Zeke gritted his teeth. It had always been a standing joke between them that he hated making apologies. He wondered if she’d ever known it was because growing up his father had beat him until he’d apologised for everything. From the lack of food to the fact it was raining on a day his old man had wanted to walk down to the pub.
‘It was an observation,’ he hedged after the silence got to him.
‘It sounded like an apology to me,’ Tia muttered, but he could hear the soft smile in her voice. Could imagine the gentle curve of her sensuous mouth.
He locked his jaw even tighter.
‘Take it, then. It’s the closest you’re going to get to one.’

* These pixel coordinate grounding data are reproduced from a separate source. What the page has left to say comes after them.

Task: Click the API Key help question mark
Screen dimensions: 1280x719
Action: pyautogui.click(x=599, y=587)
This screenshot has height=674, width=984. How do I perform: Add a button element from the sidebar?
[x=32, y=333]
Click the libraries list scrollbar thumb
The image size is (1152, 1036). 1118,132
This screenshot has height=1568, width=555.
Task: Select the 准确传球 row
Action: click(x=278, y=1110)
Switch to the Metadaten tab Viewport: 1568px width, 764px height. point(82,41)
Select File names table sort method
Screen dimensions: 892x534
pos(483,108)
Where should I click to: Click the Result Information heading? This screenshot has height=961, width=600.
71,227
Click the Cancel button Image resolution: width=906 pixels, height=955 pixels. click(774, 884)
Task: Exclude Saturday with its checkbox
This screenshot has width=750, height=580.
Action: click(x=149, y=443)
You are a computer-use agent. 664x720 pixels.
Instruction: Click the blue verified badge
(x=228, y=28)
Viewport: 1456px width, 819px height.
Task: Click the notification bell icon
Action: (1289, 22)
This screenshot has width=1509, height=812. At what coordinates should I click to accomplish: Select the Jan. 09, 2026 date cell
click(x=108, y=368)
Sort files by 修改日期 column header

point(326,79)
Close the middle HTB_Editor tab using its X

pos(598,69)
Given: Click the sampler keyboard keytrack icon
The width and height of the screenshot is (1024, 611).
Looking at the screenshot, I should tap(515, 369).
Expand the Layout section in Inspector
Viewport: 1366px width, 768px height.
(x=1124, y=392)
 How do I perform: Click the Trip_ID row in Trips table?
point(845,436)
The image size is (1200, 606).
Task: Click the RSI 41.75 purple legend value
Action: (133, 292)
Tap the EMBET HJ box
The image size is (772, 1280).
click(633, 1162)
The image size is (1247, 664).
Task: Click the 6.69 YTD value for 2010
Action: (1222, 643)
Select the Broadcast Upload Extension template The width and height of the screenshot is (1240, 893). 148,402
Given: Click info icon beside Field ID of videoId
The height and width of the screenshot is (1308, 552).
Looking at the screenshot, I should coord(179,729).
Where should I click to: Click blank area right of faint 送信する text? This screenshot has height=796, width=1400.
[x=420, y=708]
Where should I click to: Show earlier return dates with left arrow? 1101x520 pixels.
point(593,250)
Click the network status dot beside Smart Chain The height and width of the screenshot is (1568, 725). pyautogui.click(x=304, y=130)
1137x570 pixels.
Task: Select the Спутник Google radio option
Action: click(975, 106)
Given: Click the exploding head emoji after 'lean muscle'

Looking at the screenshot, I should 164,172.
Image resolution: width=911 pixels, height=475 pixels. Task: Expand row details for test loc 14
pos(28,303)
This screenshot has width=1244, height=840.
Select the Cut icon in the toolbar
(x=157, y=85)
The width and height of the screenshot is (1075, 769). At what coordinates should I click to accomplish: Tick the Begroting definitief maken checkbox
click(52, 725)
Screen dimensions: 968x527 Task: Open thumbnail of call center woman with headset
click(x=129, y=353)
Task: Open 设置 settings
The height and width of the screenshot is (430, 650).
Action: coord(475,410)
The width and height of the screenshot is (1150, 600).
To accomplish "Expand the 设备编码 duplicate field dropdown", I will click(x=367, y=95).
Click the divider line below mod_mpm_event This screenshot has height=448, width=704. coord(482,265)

‘Then it will have to do. For now.’
It was too revealing. Too intimate. Yet, Zeke still didn’t let her go.
If anything, he crushed her all the more tightly until it was almost painful, although she didn’t think he was even aware of it. And, perversely, she didn’t say anything, as though the pain could numb some of the guilt she’d felt, for too many years.
Irrationally, her eyes began to prickle and Tia dropped her head to Zeke’s shoulder before he could see them.
He tensed for a second, but his steps didn’t falter, and then they were whirling across the floor together. As a Tia and Zeke from a different life—a parallel universe—might have done.
As though, if they kept spinning and swirling fast enough, hard enough, long enough, they could spin themselves a new history. A different story. It was inevitable that the moment would end. With all the ceremony of a bubble bursting.
‘There’s the mayor, Jean-Michel Deram. I have to find Zane—we need to put our case forward now.’
She tried not to read too much into the fact that Zeke actually looked regretful to be leaving her. As though he was enjoying this moment between them as much as she was.
Or was she just being fanciful?
‘Shall I come with you? Perhaps turning on a little feminine charm would help to lighten the situation, so he doesn’t feel ambushed.’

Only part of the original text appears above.